Data for this task:
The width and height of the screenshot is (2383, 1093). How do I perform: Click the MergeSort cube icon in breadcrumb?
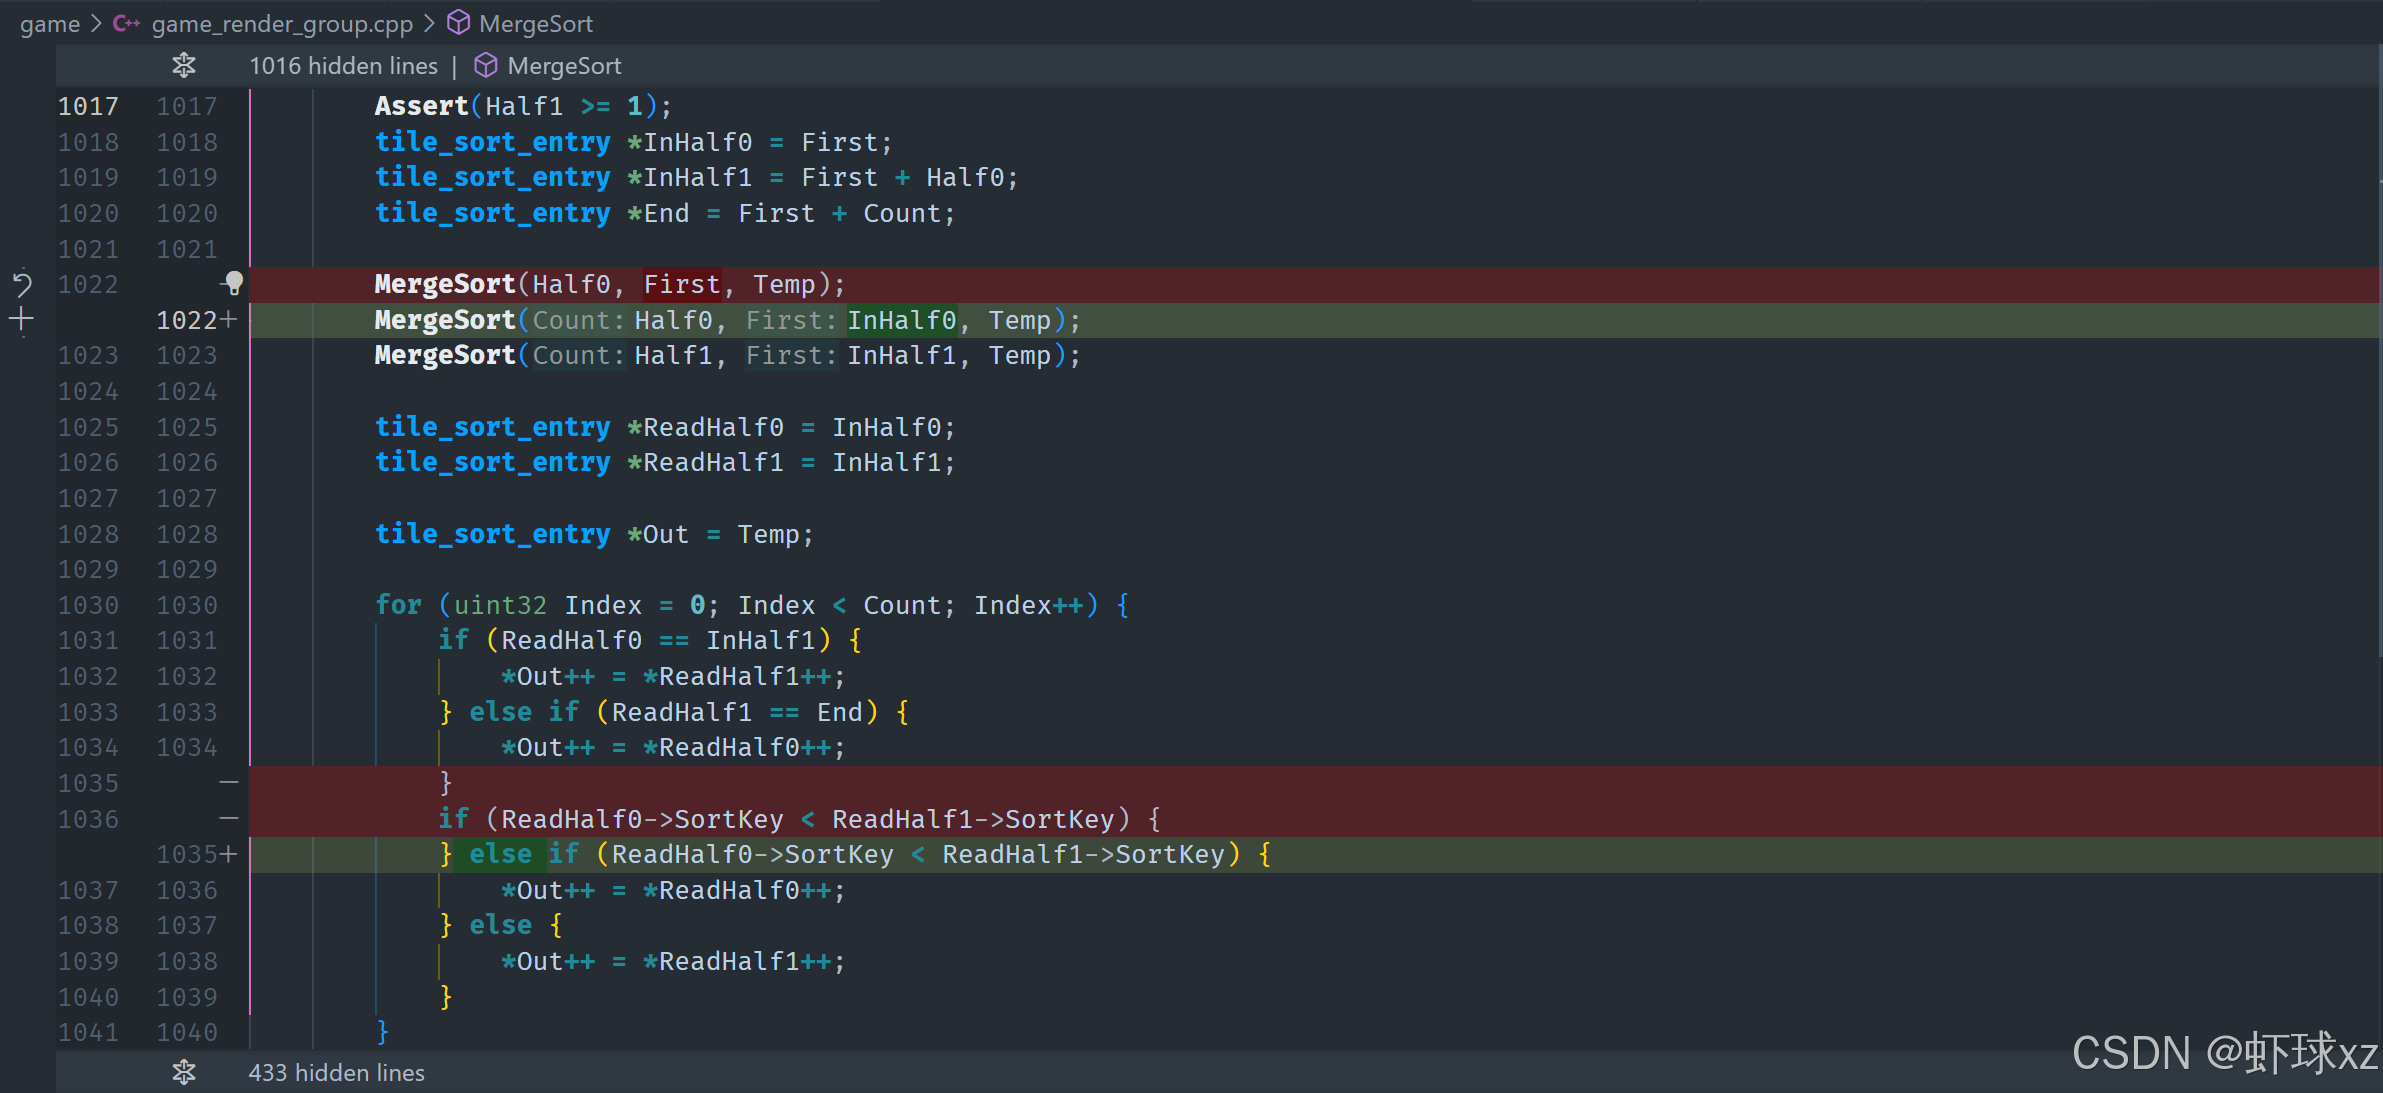pos(458,23)
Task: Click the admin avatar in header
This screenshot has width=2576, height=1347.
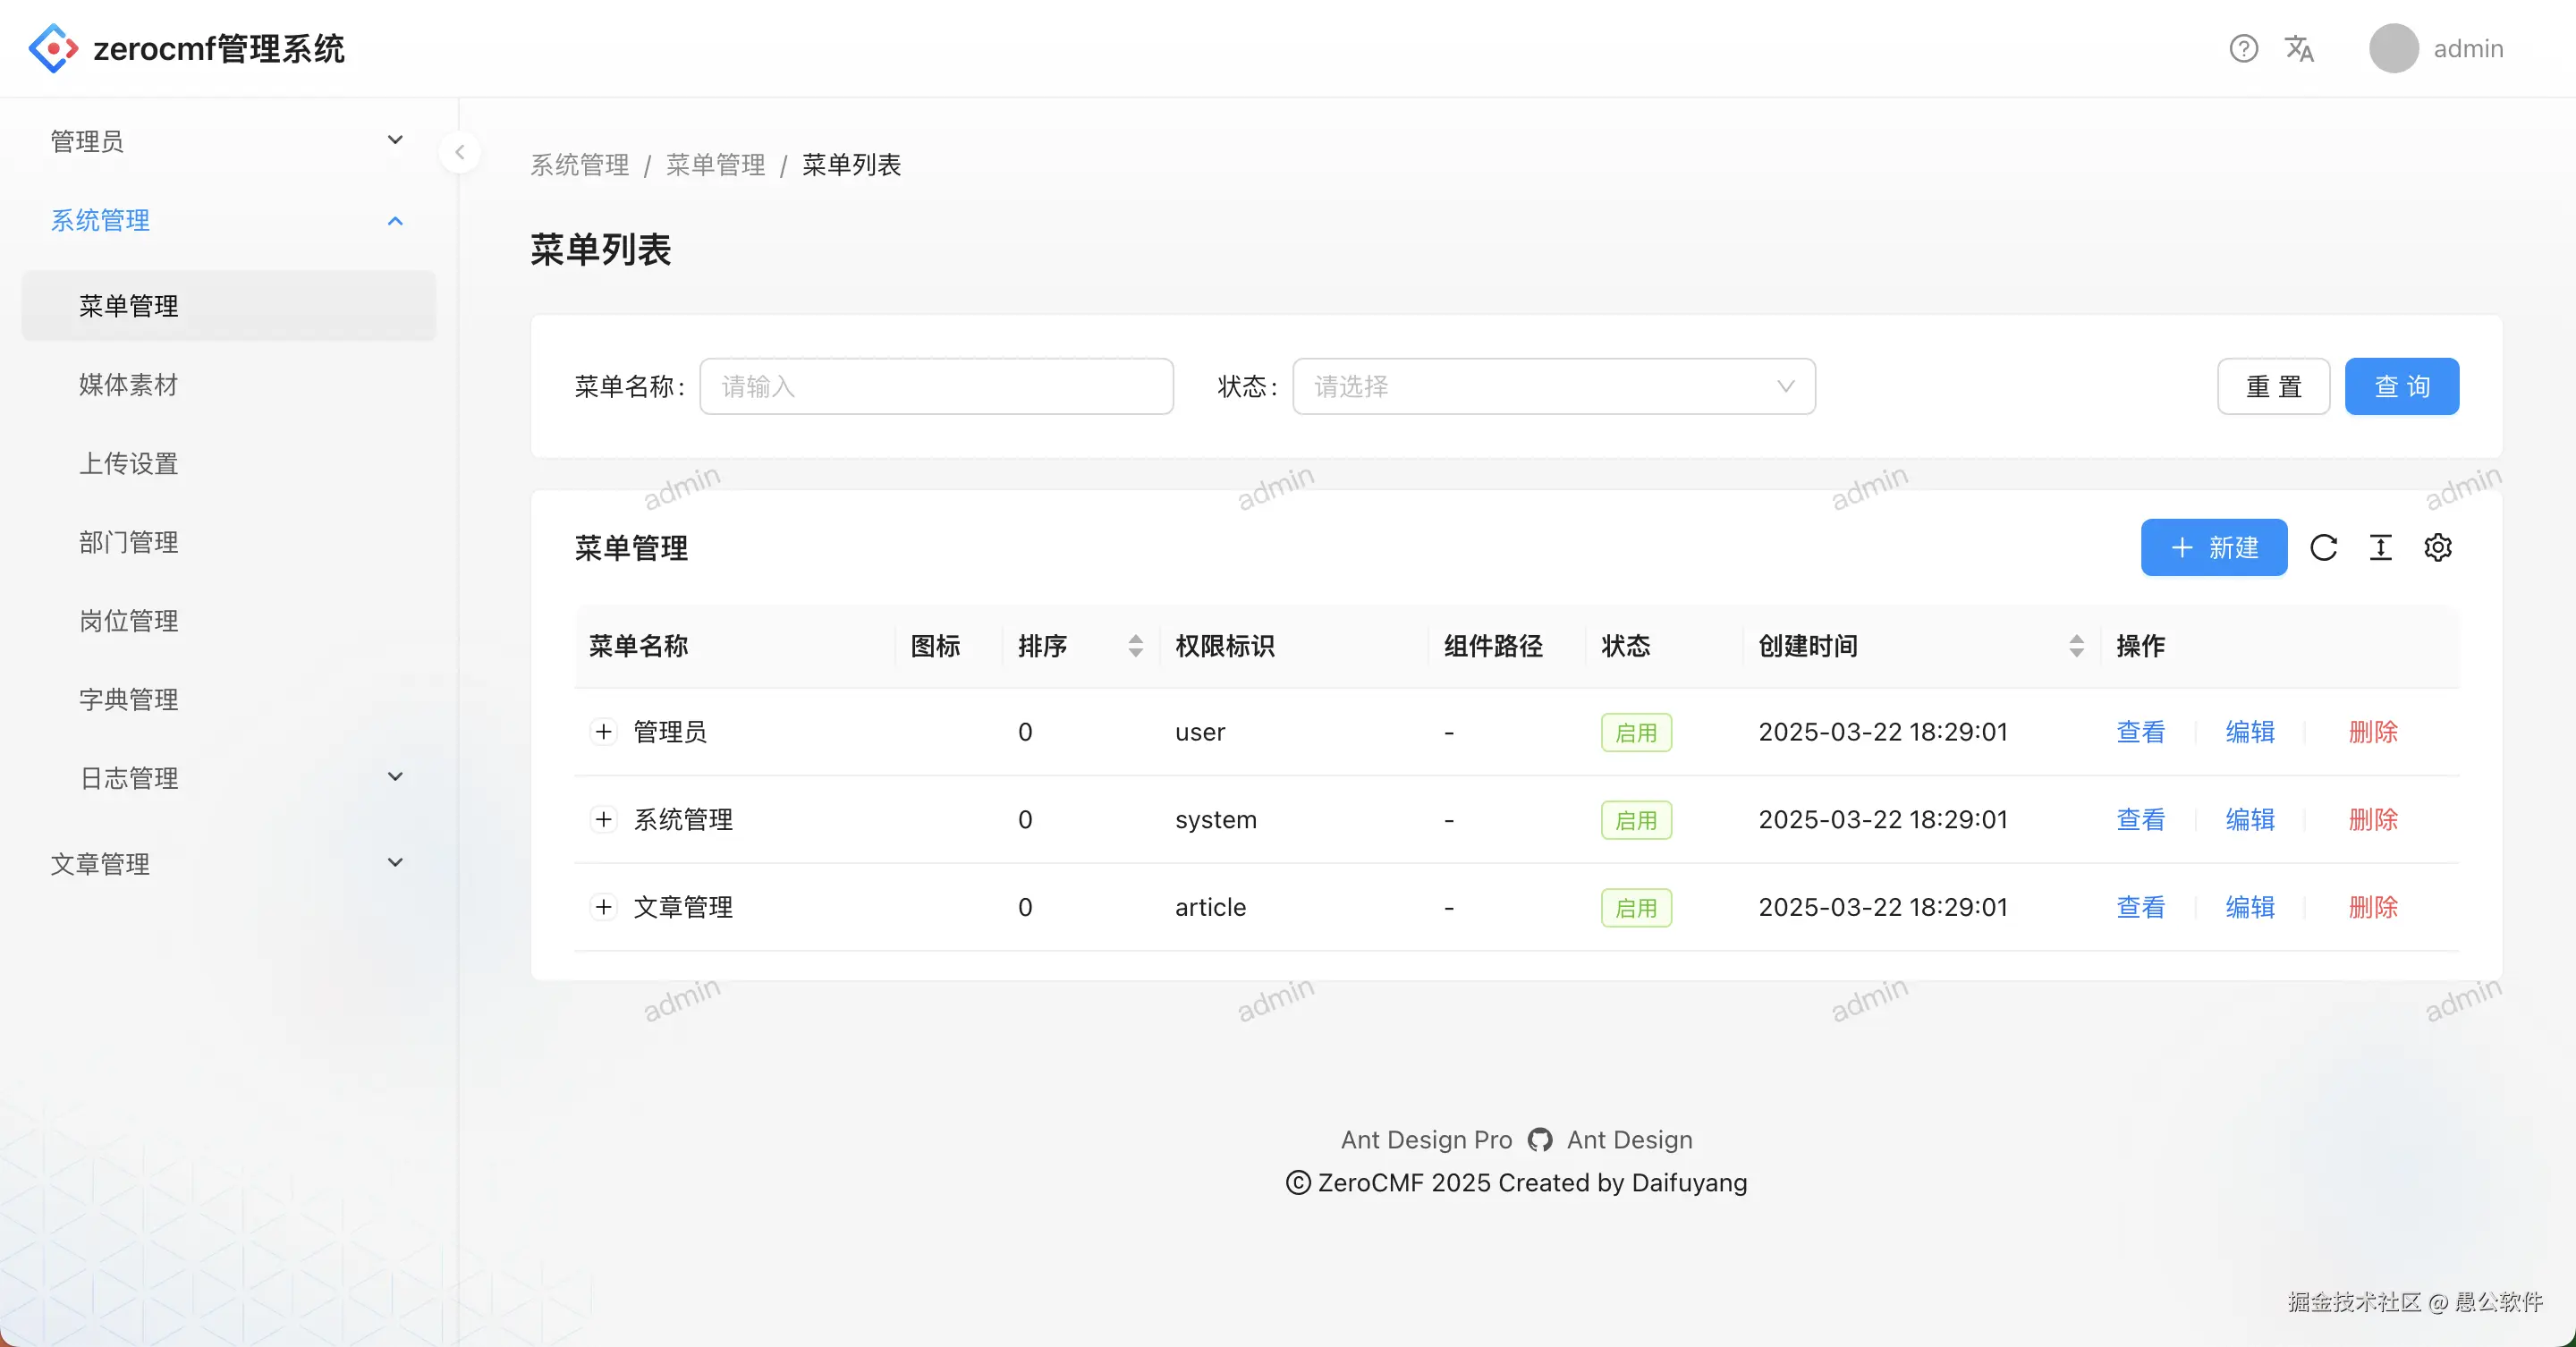Action: pyautogui.click(x=2393, y=48)
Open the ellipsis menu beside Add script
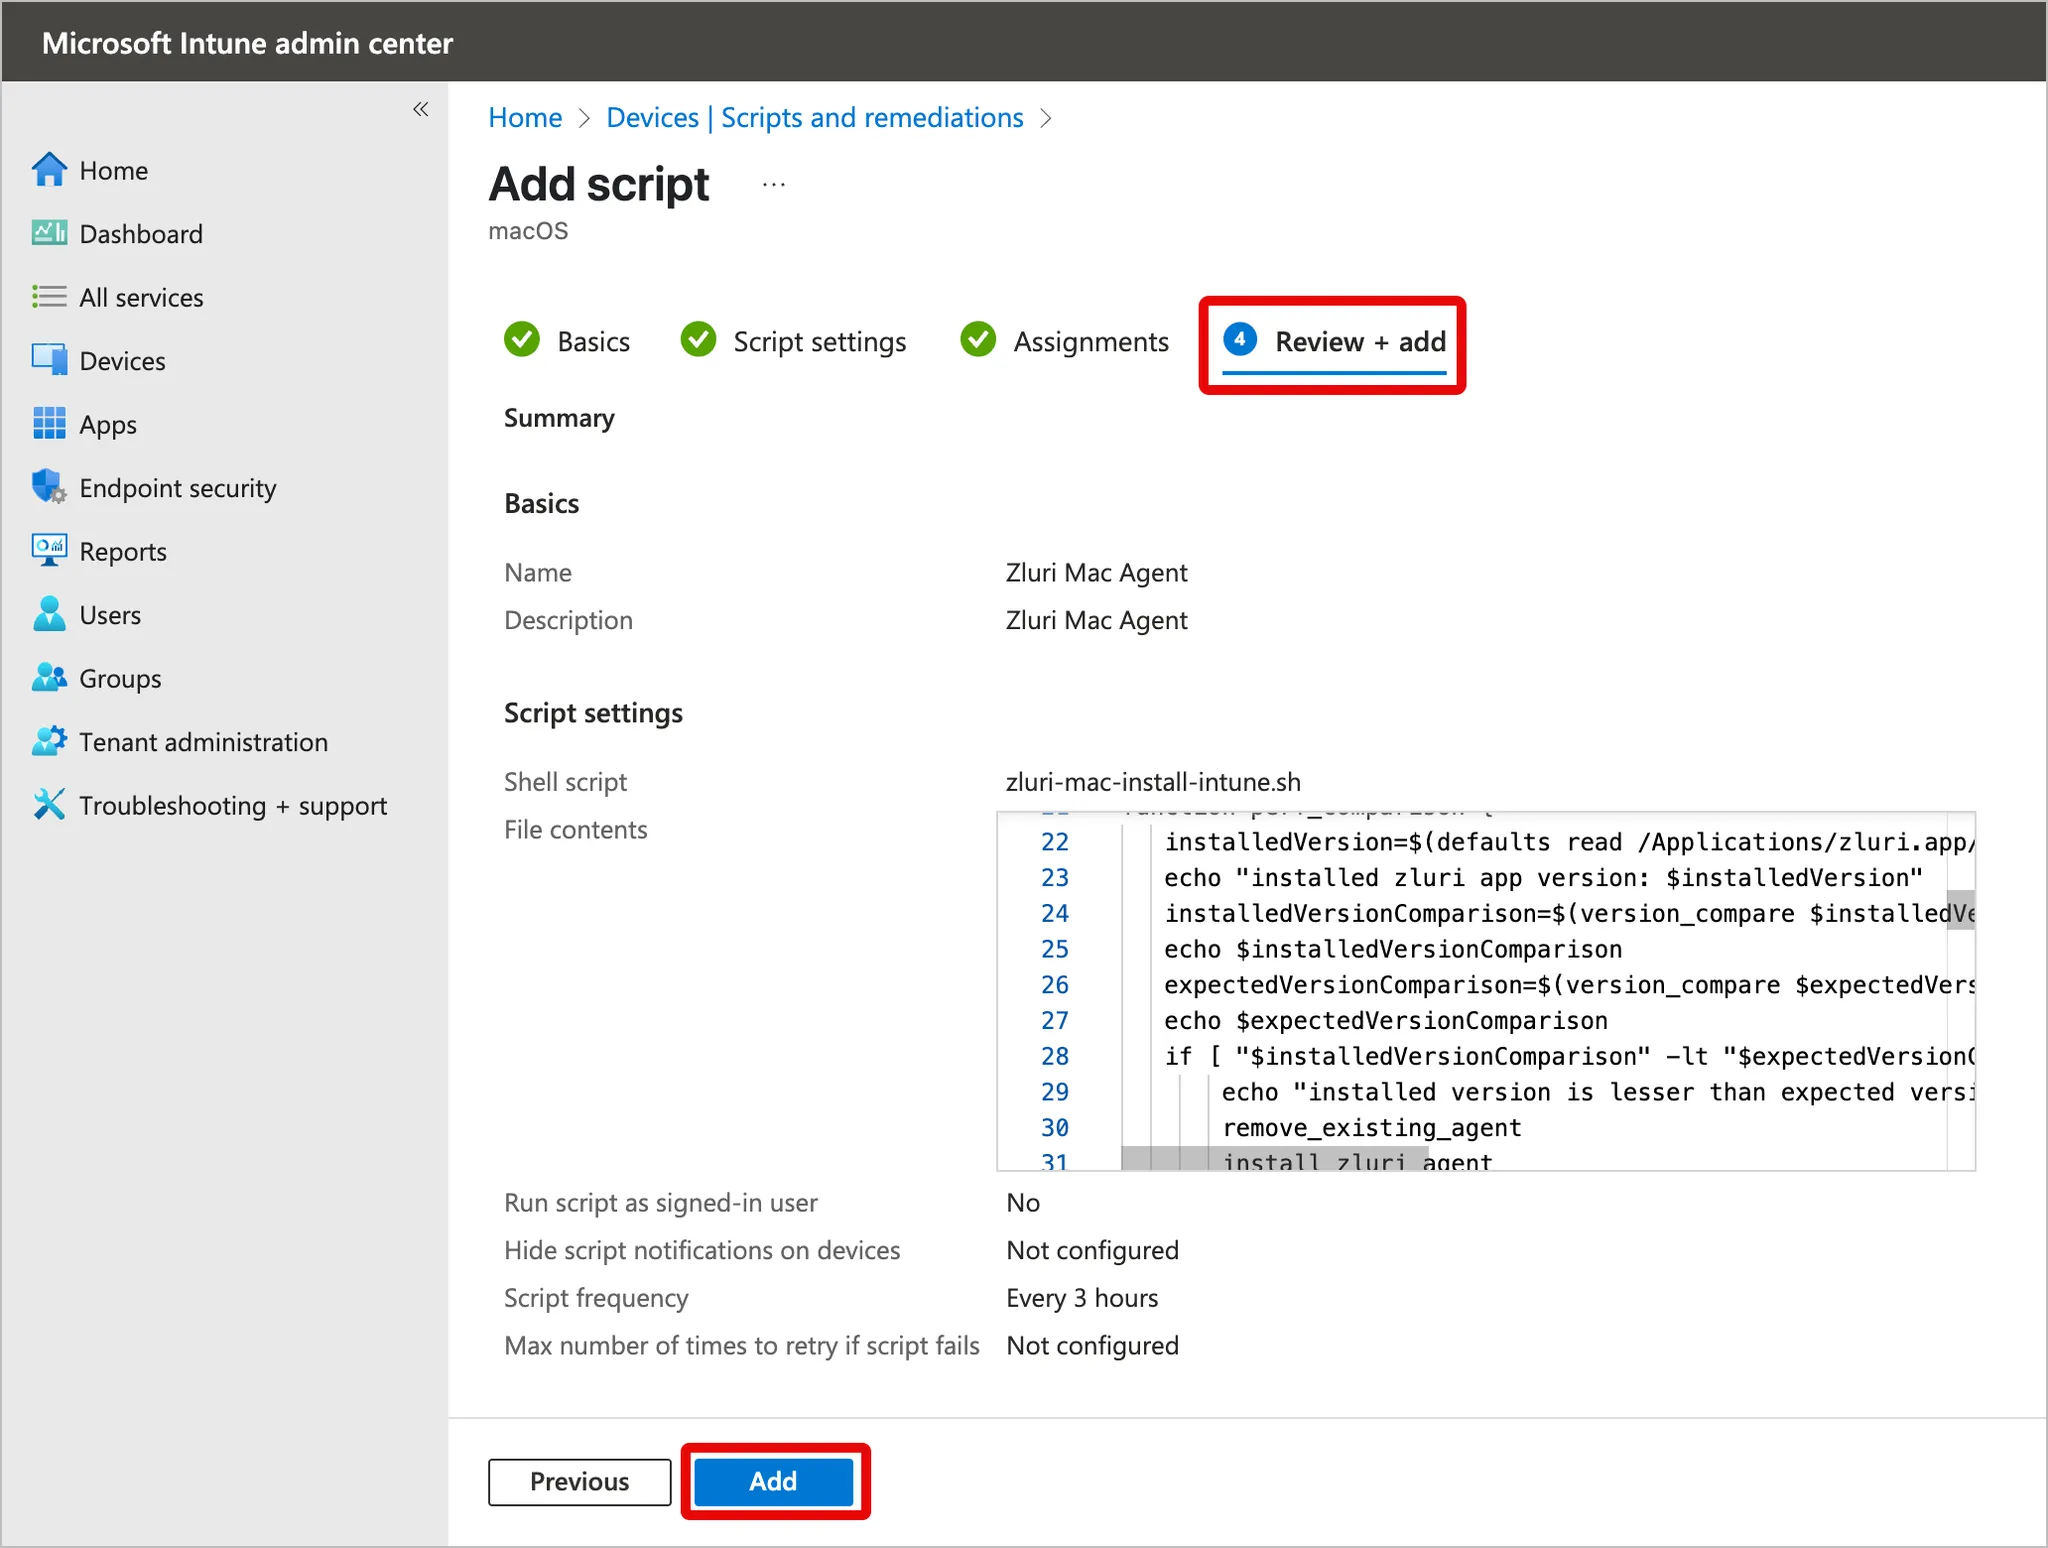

Exercise requirements: Word for word, return the listing above; the pictures do not belong in the copy.

Result for this task:
The width and height of the screenshot is (2383, 1093). How do I perform: Click the MergeSort cube icon in breadcrumb?
pos(458,23)
Task: Click the admin avatar in header
This screenshot has width=2576, height=1347.
Action: pyautogui.click(x=2393, y=48)
Open the ellipsis menu beside Add script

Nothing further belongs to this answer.